Il devrait, en retour, tenter de la mettre face à ses contradictions : pourquoi a-t-elle changé d’avis sur la fracturation hydraulique, par exemple ? Mais s’il en est un qui tente de noyer le poisson par l’ambiguïté permanente sur un sujet ô combien important, le droit à l’avortement, c’est bien Trump. Il faut s’attendre à des attaques en règle de la part de Harris qui, depuis l’arrêt Dobbs de la Cour suprême en 2022, a fait de cet enjeu son combat. Trump insistera aussi sur le fait qu’elle est selon lui comptable du bilan de Joe Biden sur l’inflation, la guerre en Ukraine et au Moyen-Orient et la sécurité.

« Happy Trump »

Le scrutin s’annonce serré, il devrait se jouer dans une poignée d’Etats. Dès lors, si le débat ne fera pas changer d’avis l’électorat qui, très majoritairement, a déjà fait son choix, il peut convaincre une partie des indécis, non seulement à voter mais pour qui voter. Les enquêtes d’opinion indiquent que Harris a intérêt à se dévoiler davantage. Les impressions l’emporteront. Il suffit d’un détail. L’enjeu est d’autant plus considérable que le vote anticipé ou par correspondance commencera quelques jours après le débat dans plusieurs États (la Caroline du Nord, la Pennsylvanie, le Wisconsin notamment).

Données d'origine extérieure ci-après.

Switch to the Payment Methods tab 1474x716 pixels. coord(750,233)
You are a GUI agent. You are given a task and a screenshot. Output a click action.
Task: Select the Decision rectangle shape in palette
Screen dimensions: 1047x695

Les conseilleurs du candidat républicain l’invitent à apparaître comme le « happy Trump » plutôt que le « bully Trump » (celui qui harcèle), le risque étant alors de donner une image de vieillard fatigué. Car, Biden sorti de la course, Trump est devenu le plus âgé, l’homme du passé. Harris doit impérativement transformer l’essai de l’enthousiasme qu’elle suscite depuis fin juillet, et Trump cherchera à mettre un terme à cet élan. Harris doit montrer qui elle est. Trump gagnera, pour sa part, à le cacher.

 

Tribune publiée par Le Nouvel Obs.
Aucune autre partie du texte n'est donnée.